British Society for Haematology. Listening. Learning. Leading British Society for Haematology. Listening. Learning. Leading
16 March 2018

People being treated for lymphoma could benefit from a new epigenetics therapy, a European conference has heard.

Data presented to delegates at the TAT (Targeted Anticancer Therapies) International Congress 2018 in Paris, France, has demonstrated that new compounds targeting epigenetic regulation have shown “remarkable” early activity.

The European Society for Medical Oncology’s phase-I oncology meeting featured early clinical studies with BET inhibitors and EZH2 inhibitors.

Dr Anastasios Stathis, head of the New Drugs Development Unit of the Oncology Institute of Southern Switzerland (IOSI), Bellinzona, Switzerland, one of the first oncologists to research this field, said BET inhibitors have shown some activity in leukaemia and lymphoma, as well as NUT carcinoma.

His previous phase I research on the first-in-class BET inhibitor birabresib (OTX015/MK-8628) showed some activity in diffuse large B-cell lymphoma.

In clinical trials, preliminary results have confirmed that BET inhibitors may be effective in patients with diffuse large B-cell lymphoma and NUT carcinoma, although some side effects have been observed that may limit treatment compliance, such as thrombocytopaenia, fatigue and gastrointestinal symptoms.

Dr Stathis said: “It’s not clear what the real clinical impact of BET inhibitors could be. Compounds approved for lymphoma in the last five years had single-agent phase-I response rates above 30%, but activity with BET inhibitors is less than 30%.

“The hope is to identify the patients that would benefit most and test BET inhibitors in combination with other compounds. In addition, there are new classes of BET inhibitors in preclinical studies and we need to wait to see if they have better activity.”

Clinical data on EZH2 inhibitors was also being presented at TAT 2018. A study in patients with B-cell lymphoma showed evidence of anti-tumour activity with an EZH2 inhibitor, which was well-tolerated and had manageable level of toxicity.

Study author Dr Adrian Senderowicz, of Constellation Pharmaceuticals, Cambridge, USA, said: “If approved by health authorities, EZH2 inhibition may become a new treatment paradigm in relapse or refractory EZH2 mutant follicular lymphoma patients.”
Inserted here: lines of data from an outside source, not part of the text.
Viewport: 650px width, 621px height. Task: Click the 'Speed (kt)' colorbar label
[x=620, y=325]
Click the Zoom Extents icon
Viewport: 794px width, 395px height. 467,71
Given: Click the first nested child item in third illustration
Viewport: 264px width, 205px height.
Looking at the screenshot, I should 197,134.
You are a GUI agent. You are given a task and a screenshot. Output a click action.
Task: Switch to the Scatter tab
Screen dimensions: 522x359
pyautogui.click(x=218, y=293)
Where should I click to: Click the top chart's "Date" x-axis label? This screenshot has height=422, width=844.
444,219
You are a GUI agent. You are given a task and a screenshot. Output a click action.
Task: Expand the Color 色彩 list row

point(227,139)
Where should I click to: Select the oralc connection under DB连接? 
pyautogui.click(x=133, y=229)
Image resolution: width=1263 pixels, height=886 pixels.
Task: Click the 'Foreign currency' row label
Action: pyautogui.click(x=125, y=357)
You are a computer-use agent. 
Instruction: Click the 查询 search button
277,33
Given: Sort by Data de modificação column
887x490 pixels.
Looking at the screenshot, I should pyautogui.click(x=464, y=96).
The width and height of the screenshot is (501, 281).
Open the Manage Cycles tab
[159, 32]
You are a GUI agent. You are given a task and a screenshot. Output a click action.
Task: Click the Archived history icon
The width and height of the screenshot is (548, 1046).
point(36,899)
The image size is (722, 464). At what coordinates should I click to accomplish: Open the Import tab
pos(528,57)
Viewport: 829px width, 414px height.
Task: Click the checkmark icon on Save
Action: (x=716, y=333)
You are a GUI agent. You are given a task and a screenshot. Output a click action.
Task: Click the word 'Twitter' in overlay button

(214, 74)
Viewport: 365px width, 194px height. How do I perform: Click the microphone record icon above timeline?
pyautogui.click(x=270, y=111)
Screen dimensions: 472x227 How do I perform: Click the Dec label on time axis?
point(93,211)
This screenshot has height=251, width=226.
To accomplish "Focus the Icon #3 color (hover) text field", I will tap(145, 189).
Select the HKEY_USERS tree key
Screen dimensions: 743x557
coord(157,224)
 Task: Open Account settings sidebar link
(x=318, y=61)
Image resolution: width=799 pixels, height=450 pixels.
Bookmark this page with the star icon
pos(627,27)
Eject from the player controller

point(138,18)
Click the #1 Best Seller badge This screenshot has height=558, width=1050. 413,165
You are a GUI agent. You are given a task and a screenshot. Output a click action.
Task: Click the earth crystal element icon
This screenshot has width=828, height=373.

A previous study showed that another EZH2 inhibitor, tazemetostat, induced objective response rates of 92% in patients with EZH2 mutant follicular lymphoma and 26% in those with the wild-type.


 

Source: European Society for Medical Oncology

 

Disclaimer: The news stories shared on this site are used as a way to inform our members and followers of updates and relevant information happening in Haematology. The BSH does not endorse the content of news items from external sources, and is not in a position to verify the findings, accuracy or the source of any studies mentioned. Any medical or drugs information is provided as an information resource only, and is not to be relied on for any diagnostic or treatment purposes.